Ｎｏ．１５はＣ含有量が少ないため、引張強度が１１８０ＭＰａを下回っている。
Ｎｏ．１６はＣ含有量が多いため、炭化物が粗大化し、耐遅れ破壊特性が劣位である。
Ｎｏ．１７はＳｉ含有量が少ないため、炭化物が粗大化し、耐遅れ破壊特性が劣位である。
Ｎｏ．１８はＳｉ含有量が多いため、鋼板表面のＳｉを主体とする酸化物が酸洗によって十分に除去しきれず、化成処理性が劣位である。酸洗減量を増すと、表層におけるＣｕ濃度分布が規定の範囲を超えるため、化成処理性は改善しない。
Ｎｏ．１９はＭｎ含有量が少ないため、フェライトが多量に析出し、引張強度が１１８０ＭＰａを下回っている。
Ｎｏ．２０はＣｕ含有量が少ないため、耐遅れ破壊特性が劣位である。
Ｎｏ．２１はＣｕ含有量が多いため、所定の表層Ｃｕ濃度分布を得るための酸洗条件の制御が困難となる。Ｎｏ．２１では酸洗減量が小さくなるように制御したが、Ｓｉを主体とする酸化物が十分に除去されなかったために化成処理性が劣位であった。

　Ｎｏ．２２～２６、２８は製造方法が本発明推奨の範囲外となり、引張強度や鋼板表面の被覆率やＣｕ_Ｓ／Ｃｕ_Ｂの少なくとも１つが本発明の範囲外となっている例である。
Ｎｏ．２２は焼鈍温度が低いため、オーステナイトが生成せず、引張強度が１１８０ＭＰａを下回っている。
Ｎｏ．２３は一次冷却停止温度が低いため、フェライトが過度に析出し、引張強度が１１８０ＭＰａを下回っている。
Ｎｏ．２４は連続焼鈍後に酸洗を行わなかった例で、鋼板表面にＳｉを主体とする酸化物が残存していたため、化成処理性が劣位である。
Ｎｏ．２５は酸洗減量を多くしたため、本発明規定の表層Ｃｕ濃度分布が得られず、化成処理性が劣位である。
Ｎｏ．２６は酸洗後の再酸洗を省略した例で、鋼板表面にＦｅ系酸化物が残存していたため、化成処理性が劣位である。
Ｎｏ．２８は再酸洗の酸洗液温度が好適範囲の上限を超えており、本発明規定の表層Ｃｕ濃度分布が得られず、化成処理性が劣位である。

１　試験片
２　ボルト

Claims

質量％で、
Ｃ：０．１０％以上０．５０％以下、
Ｓｉ：１．０％以上３．０％以下、
Ｍｎ：１．０％以上２．５％以下、
Ｐ：０．０５％以下、
Ｓ：０．０２％以下、
Ａｌ：０．０１％以上１．５％以下、
Ｎ：０．００５％以下、
Ｃｕ：０．０５％以上０．５０％以下、
を含有し、残部はＦｅ及び不可避的不純物からなる成分組成を有し、
　Ｓｉを主体とする酸化物の鋼板表面被覆率が１％以下であり、Ｆｅ系酸化物の鋼板表面被覆率が４０％以下であり、Ｃｕ_Ｓ／Ｃｕ_Ｂが４．０以下であって、かつ引張強度が１１８０ＭＰａ以上である高強度冷延鋼板。

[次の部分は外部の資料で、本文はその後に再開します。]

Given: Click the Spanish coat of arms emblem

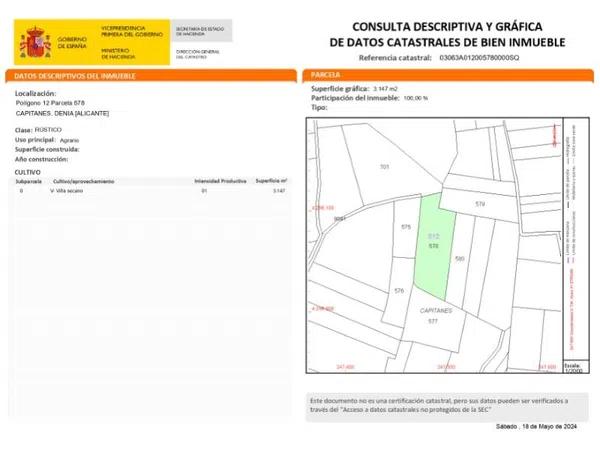Looking at the screenshot, I should click(36, 42).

なお、前記Ｃｕ_Ｓは鋼板表層におけるＣｕ含有量、前記Ｃｕ_Ｂは母材におけるＣｕ含有量である。
　さらに、マルテンサイトおよびベイナイトから選ばれる１種以上を体積率で４０％以上１００％以下、フェライトを体積率で０％以上６０％以下、残留オーステナイトを０％以上２０％以下含む鋼板組織を有する請求項１に記載の高強度冷延鋼板。

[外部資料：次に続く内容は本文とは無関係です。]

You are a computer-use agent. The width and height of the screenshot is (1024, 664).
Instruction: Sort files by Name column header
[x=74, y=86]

　さらに、［Ｓｉ］／［Ｍｎ］＞０．４（［Ｓｉ］はＳｉ含有量（質量％）、［Ｍｎ］はＭｎ含有量（質量％））である請求項１または２に記載の高強度冷延鋼板。
　前記成分組成は、さらに、質量％で、Ｎｂ：０．２％以下、Ｔｉ：０．２％以下、Ｖ：０．５％以下、Ｍｏ：０．３％以下、Ｃｒ：１．０％以下、Ｂ：０．００５％以下から選ばれる１種以上を含有する請求項１～３のいずれかに記載の高強度冷延鋼板。

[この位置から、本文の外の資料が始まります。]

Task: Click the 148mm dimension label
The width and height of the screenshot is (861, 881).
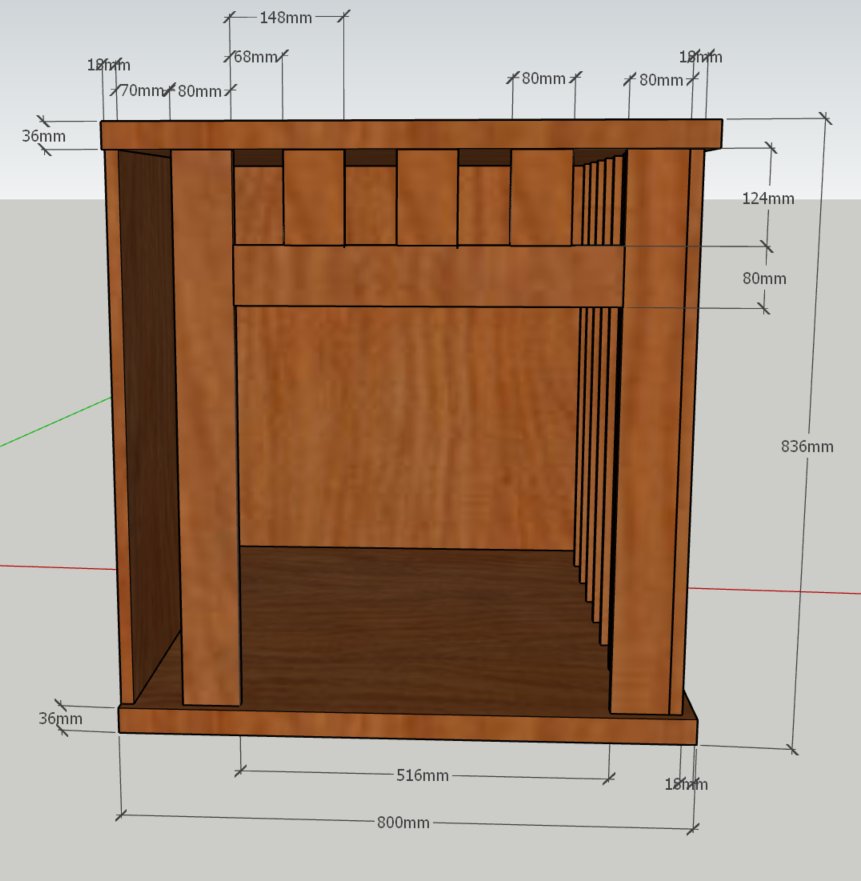Action: click(x=284, y=17)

　前記成分組成は、さらに、質量％で、Ｓｎ：０．１％以下、Ｓｂ：０．１％以下、Ｗ：０．１％以下、Ｃｏ：０．１％以下、Ｃａ：０．００５％以下、ＲＥＭ：０．００５％以下から選ばれる１種以上を含有する請求項１～４のいずれかに記載の高強度冷延鋼板。